- Chiringa Map of Malawi showing the location of Chiringa.
- Coordinates: 15°46′32″S 35°46′02″E﻿ / ﻿15.77556°S 35.76722°E
- Country: Malawi
- Region: Southern Region
- District: Phalombe District
- Elevation: 1,700 m (5,600 ft)
- Time zone: UTC+2 (CAT)

= Chiringa =

Malawian town

Chiringa is a town in Malawi.

==Location==
Chiringa is located approximately 20 km, by road, east of Phalombe, where the district headquarters are located. This is approximately 104 km, by road, east of Blantyre, the financial capital of Malawi and the largest city in Malawi's Southern Region. The geographical coordinates of Chiringa, Malawi are 15°46'32.0"S, 35°46'02.0"E (Latitude:-15.775556; Longitude:35.767222).

==Overview==
Chiringa lies along the Muloza–Chiringa Road (T415 Road), which continues north-westwards to Migowi, about 13 km from Chiringa. The Migowi–Chiringa Road is already tarmacked, as of May 2019.

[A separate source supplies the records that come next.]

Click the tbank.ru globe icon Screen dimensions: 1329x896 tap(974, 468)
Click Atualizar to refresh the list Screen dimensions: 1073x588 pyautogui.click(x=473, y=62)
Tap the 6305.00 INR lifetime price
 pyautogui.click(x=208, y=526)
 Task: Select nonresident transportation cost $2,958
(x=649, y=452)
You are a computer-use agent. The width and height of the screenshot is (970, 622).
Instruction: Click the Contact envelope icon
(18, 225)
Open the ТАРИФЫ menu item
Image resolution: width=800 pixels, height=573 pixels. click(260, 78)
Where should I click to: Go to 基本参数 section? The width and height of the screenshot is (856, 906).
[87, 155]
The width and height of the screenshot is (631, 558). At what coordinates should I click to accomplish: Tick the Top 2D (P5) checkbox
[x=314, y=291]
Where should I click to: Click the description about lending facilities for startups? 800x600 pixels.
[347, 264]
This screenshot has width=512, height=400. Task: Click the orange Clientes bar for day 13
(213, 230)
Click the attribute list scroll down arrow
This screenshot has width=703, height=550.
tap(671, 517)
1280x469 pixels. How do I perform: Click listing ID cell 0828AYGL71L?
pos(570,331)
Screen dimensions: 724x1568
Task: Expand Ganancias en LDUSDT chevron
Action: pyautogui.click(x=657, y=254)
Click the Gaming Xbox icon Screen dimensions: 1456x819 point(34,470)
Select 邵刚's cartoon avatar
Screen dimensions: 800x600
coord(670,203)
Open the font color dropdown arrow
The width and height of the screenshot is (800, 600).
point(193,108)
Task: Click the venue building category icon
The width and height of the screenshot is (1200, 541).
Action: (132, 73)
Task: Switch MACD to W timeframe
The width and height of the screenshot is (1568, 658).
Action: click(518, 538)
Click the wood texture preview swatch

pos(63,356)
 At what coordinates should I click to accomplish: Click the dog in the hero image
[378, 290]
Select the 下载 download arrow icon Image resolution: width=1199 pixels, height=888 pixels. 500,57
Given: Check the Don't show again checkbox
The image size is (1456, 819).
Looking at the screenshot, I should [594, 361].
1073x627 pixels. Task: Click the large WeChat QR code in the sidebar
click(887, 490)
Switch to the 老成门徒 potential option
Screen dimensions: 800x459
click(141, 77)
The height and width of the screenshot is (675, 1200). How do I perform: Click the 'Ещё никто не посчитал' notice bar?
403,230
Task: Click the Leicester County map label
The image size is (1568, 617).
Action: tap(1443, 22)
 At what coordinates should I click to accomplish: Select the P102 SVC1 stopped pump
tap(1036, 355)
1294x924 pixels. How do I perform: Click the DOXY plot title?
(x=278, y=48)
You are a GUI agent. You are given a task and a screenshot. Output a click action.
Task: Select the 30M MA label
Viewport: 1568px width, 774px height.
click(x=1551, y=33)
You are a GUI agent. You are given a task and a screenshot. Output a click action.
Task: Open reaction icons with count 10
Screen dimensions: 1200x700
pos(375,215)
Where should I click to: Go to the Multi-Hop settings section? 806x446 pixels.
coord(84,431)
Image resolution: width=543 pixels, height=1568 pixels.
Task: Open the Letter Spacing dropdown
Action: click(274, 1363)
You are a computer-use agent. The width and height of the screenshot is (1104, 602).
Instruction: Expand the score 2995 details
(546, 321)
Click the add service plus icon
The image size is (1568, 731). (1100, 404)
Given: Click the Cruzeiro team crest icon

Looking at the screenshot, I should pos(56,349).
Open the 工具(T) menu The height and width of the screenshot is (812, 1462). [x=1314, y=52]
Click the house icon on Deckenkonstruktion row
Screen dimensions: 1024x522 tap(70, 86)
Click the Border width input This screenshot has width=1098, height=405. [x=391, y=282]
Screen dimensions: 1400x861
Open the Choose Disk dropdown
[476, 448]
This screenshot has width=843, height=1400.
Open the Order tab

There is a post office and a branch of First Discount House Bank in Chiringa. Chiringa, like many localities in the country, is water stressed. This photograph shows a power truck drilling a borehole in Chiringa, Malawi.

==Notable people==
- Ken Lipenga: Member of Parliament for Phalombe East Constituency, was born in Chiringa on 14 February 1952.